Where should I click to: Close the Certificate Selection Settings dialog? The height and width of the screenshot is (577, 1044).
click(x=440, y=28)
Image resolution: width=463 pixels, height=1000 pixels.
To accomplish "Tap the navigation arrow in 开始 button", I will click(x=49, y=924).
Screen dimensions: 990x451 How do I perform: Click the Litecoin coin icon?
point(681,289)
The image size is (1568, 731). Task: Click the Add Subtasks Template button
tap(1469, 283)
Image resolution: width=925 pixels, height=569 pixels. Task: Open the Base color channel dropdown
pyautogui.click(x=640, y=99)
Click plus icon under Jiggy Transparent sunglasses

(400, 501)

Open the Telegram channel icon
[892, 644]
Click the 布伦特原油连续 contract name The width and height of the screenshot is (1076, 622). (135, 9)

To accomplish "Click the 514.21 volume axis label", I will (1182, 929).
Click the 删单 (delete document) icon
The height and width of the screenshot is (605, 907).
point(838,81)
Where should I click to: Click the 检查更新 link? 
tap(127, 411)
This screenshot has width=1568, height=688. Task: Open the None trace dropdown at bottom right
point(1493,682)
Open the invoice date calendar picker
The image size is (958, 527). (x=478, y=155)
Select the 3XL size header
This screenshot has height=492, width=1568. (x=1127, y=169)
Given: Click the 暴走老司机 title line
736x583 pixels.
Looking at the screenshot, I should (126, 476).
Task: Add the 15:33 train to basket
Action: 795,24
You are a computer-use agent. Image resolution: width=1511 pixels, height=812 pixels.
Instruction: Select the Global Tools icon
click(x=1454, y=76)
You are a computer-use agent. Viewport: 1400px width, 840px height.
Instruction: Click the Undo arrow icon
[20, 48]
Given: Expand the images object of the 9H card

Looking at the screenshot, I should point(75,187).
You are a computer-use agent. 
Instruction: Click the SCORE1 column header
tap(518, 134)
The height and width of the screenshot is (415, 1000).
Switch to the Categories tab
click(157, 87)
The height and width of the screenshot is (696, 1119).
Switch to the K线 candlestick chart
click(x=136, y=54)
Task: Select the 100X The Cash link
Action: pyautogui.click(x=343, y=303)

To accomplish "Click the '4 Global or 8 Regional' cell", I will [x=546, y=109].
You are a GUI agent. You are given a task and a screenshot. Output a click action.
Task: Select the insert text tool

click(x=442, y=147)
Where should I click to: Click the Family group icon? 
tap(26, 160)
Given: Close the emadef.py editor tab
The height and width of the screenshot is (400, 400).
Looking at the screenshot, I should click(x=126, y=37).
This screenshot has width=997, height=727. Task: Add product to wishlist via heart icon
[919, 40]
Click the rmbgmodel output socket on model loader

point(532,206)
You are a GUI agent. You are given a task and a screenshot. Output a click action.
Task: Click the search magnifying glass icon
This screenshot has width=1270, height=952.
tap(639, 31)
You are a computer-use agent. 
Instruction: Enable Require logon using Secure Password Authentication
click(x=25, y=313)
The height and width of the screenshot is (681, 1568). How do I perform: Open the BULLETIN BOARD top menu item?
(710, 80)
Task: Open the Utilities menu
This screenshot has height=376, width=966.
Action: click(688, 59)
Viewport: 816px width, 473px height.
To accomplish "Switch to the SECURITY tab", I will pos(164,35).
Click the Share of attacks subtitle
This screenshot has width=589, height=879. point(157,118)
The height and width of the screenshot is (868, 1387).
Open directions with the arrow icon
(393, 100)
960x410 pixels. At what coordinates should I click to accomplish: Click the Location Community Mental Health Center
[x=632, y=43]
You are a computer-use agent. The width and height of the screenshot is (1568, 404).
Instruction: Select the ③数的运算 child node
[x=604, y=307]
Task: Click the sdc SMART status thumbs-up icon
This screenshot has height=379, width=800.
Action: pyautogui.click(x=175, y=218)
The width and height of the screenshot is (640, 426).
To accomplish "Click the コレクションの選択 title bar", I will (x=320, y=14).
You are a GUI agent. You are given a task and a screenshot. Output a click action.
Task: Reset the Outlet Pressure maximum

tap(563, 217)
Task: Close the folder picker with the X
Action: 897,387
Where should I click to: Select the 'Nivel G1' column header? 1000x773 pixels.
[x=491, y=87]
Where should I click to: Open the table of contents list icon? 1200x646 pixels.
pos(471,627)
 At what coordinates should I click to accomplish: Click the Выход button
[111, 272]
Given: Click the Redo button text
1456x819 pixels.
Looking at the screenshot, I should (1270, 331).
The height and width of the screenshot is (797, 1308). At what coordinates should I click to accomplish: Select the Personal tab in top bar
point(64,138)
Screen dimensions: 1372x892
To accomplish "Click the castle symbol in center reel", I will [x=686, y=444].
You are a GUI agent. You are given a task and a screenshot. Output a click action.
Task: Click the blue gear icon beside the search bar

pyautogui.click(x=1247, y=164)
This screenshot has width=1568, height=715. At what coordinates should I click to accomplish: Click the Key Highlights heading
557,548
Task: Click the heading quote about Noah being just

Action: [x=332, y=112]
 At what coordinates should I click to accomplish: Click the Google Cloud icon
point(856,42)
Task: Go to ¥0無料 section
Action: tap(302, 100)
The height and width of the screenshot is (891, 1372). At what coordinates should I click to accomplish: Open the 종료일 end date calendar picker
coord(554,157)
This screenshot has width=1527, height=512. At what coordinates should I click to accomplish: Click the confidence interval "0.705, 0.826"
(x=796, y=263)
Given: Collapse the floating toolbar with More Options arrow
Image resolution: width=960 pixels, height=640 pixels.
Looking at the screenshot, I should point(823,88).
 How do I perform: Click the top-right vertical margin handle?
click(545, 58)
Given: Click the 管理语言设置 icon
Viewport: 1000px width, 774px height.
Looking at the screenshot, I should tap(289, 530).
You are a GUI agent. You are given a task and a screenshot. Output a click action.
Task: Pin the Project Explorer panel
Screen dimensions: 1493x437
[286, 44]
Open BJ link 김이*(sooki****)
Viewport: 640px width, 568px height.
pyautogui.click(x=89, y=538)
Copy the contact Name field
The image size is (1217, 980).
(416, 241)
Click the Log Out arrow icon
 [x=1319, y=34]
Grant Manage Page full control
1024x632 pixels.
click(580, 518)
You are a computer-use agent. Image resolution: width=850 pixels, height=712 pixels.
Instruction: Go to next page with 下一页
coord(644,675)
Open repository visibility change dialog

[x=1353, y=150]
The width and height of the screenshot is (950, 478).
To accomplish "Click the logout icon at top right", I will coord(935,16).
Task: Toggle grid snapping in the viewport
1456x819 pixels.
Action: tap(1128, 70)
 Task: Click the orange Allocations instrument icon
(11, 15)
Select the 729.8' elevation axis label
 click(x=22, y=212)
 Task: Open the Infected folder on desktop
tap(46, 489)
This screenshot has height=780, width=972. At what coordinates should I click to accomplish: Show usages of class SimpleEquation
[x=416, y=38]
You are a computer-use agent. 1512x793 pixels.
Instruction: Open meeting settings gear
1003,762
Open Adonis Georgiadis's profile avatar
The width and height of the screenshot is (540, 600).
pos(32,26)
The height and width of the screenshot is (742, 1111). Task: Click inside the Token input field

__PROBLEM DESCRIPTION__. Rewrite all of the lines above, replacing "computer-use agent" with "GUI agent" and leaving everything else unchanged.

__FULL SOLUTION__.
Where should I click to: Close the Certificate Selection Settings dialog? The height and width of the screenshot is (577, 1044).
click(x=440, y=28)
Image resolution: width=463 pixels, height=1000 pixels.
To accomplish "Tap the navigation arrow in 开始 button", I will click(x=49, y=924).
Screen dimensions: 990x451 How do I perform: Click the Litecoin coin icon?
point(681,289)
The image size is (1568, 731). Task: Click the Add Subtasks Template button
tap(1469, 283)
Image resolution: width=925 pixels, height=569 pixels. Task: Open the Base color channel dropdown
pyautogui.click(x=640, y=99)
Click plus icon under Jiggy Transparent sunglasses

(400, 501)

Open the Telegram channel icon
[892, 644]
Click the 布伦特原油连续 contract name The width and height of the screenshot is (1076, 622). (135, 9)

To accomplish "Click the 514.21 volume axis label", I will (1182, 929).
Click the 删单 (delete document) icon
The height and width of the screenshot is (605, 907).
point(838,81)
Where should I click to: Click the 检查更新 link? 
tap(127, 411)
This screenshot has width=1568, height=688. Task: Open the None trace dropdown at bottom right
point(1493,682)
Open the invoice date calendar picker
The image size is (958, 527). (x=478, y=155)
Select the 3XL size header
This screenshot has height=492, width=1568. (x=1127, y=169)
Given: Click the 暴走老司机 title line
736x583 pixels.
Looking at the screenshot, I should (126, 476).
Task: Add the 15:33 train to basket
Action: 795,24
You are a GUI agent. Image resolution: width=1511 pixels, height=812 pixels.
Instruction: Select the Global Tools icon
click(x=1454, y=76)
You are a GUI agent. Viewport: 1400px width, 840px height.
Instruction: Click the Undo arrow icon
[20, 48]
Given: Expand the images object of the 9H card

Looking at the screenshot, I should point(75,187).
You are a GUI agent. 
Instruction: Click the SCORE1 column header
tap(518, 134)
The height and width of the screenshot is (415, 1000).
Switch to the Categories tab
click(157, 87)
The height and width of the screenshot is (696, 1119).
Switch to the K线 candlestick chart
click(x=136, y=54)
Task: Select the 100X The Cash link
Action: pyautogui.click(x=343, y=303)

To accomplish "Click the '4 Global or 8 Regional' cell", I will [x=546, y=109].
You are a GUI agent. You are given a task and a screenshot. Output a click action.
Task: Select the insert text tool

click(x=442, y=147)
Where should I click to: Click the Family group icon? 
tap(26, 160)
Given: Close the emadef.py editor tab
The height and width of the screenshot is (400, 400).
Looking at the screenshot, I should click(x=126, y=37).
This screenshot has width=997, height=727. Task: Add product to wishlist via heart icon
[919, 40]
Click the rmbgmodel output socket on model loader

point(532,206)
You are a GUI agent. You are given a task and a screenshot. Output a click action.
Task: Click the search magnifying glass icon
This screenshot has width=1270, height=952.
tap(639, 31)
You are a GUI agent. 
Instruction: Enable Require logon using Secure Password Authentication
click(x=25, y=313)
The height and width of the screenshot is (681, 1568). How do I perform: Open the BULLETIN BOARD top menu item?
(710, 80)
Task: Open the Utilities menu
This screenshot has height=376, width=966.
Action: click(688, 59)
Viewport: 816px width, 473px height.
To accomplish "Switch to the SECURITY tab", I will pos(164,35).
Click the Share of attacks subtitle
This screenshot has width=589, height=879. point(157,118)
The height and width of the screenshot is (868, 1387).
Open directions with the arrow icon
(393, 100)
960x410 pixels. At what coordinates should I click to accomplish: Click the Location Community Mental Health Center
[x=632, y=43]
You are a GUI agent. The width and height of the screenshot is (1568, 404).
Instruction: Select the ③数的运算 child node
[x=604, y=307]
Task: Click the sdc SMART status thumbs-up icon
This screenshot has height=379, width=800.
Action: pyautogui.click(x=175, y=218)
The width and height of the screenshot is (640, 426).
To accomplish "Click the コレクションの選択 title bar", I will (x=320, y=14).
You are a GUI agent. You are given a task and a screenshot. Output a click action.
Task: Reset the Outlet Pressure maximum

tap(563, 217)
Task: Close the folder picker with the X
Action: 897,387
Where should I click to: Select the 'Nivel G1' column header? 1000x773 pixels.
[x=491, y=87]
Where should I click to: Open the table of contents list icon? 1200x646 pixels.
pos(471,627)
 At what coordinates should I click to accomplish: Click the Выход button
[111, 272]
Given: Click the Redo button text
1456x819 pixels.
Looking at the screenshot, I should (1270, 331).
The height and width of the screenshot is (797, 1308). At what coordinates should I click to accomplish: Select the Personal tab in top bar
point(64,138)
Screen dimensions: 1372x892
To accomplish "Click the castle symbol in center reel", I will [x=686, y=444].
You are a GUI agent. You are given a task and a screenshot. Output a click action.
Task: Click the blue gear icon beside the search bar

pyautogui.click(x=1247, y=164)
This screenshot has width=1568, height=715. At what coordinates should I click to accomplish: Click the Key Highlights heading
557,548
Task: Click the heading quote about Noah being just

Action: [x=332, y=112]
 At what coordinates should I click to accomplish: Click the Google Cloud icon
point(856,42)
Task: Go to ¥0無料 section
Action: tap(302, 100)
The height and width of the screenshot is (891, 1372). At what coordinates should I click to accomplish: Open the 종료일 end date calendar picker
coord(554,157)
This screenshot has width=1527, height=512. At what coordinates should I click to accomplish: Click the confidence interval "0.705, 0.826"
(x=796, y=263)
Given: Collapse the floating toolbar with More Options arrow
Image resolution: width=960 pixels, height=640 pixels.
Looking at the screenshot, I should point(823,88).
 How do I perform: Click the top-right vertical margin handle?
click(545, 58)
Given: Click the 管理语言设置 icon
Viewport: 1000px width, 774px height.
Looking at the screenshot, I should tap(289, 530).
You are a GUI agent. You are given a task and a screenshot. Output a click action.
Task: Pin the Project Explorer panel
Screen dimensions: 1493x437
[286, 44]
Open BJ link 김이*(sooki****)
Viewport: 640px width, 568px height.
pyautogui.click(x=89, y=538)
Copy the contact Name field
The image size is (1217, 980).
(416, 241)
Click the Log Out arrow icon
 [x=1319, y=34]
Grant Manage Page full control
1024x632 pixels.
click(580, 518)
You are a GUI agent. Image resolution: width=850 pixels, height=712 pixels.
Instruction: Go to next page with 下一页
coord(644,675)
Open repository visibility change dialog

[x=1353, y=150]
The width and height of the screenshot is (950, 478).
To accomplish "Click the logout icon at top right", I will coord(935,16).
Task: Toggle grid snapping in the viewport
1456x819 pixels.
Action: tap(1128, 70)
 Task: Click the orange Allocations instrument icon
(11, 15)
Select the 729.8' elevation axis label
 click(x=22, y=212)
 Task: Open the Infected folder on desktop
tap(46, 489)
This screenshot has height=780, width=972. At what coordinates should I click to accomplish: Show usages of class SimpleEquation
[x=416, y=38]
You are a GUI agent. 1512x793 pixels.
Instruction: Open meeting settings gear
1003,762
Open Adonis Georgiadis's profile avatar
The width and height of the screenshot is (540, 600).
pos(32,26)
The height and width of the screenshot is (742, 1111). Task: Click inside the Token input field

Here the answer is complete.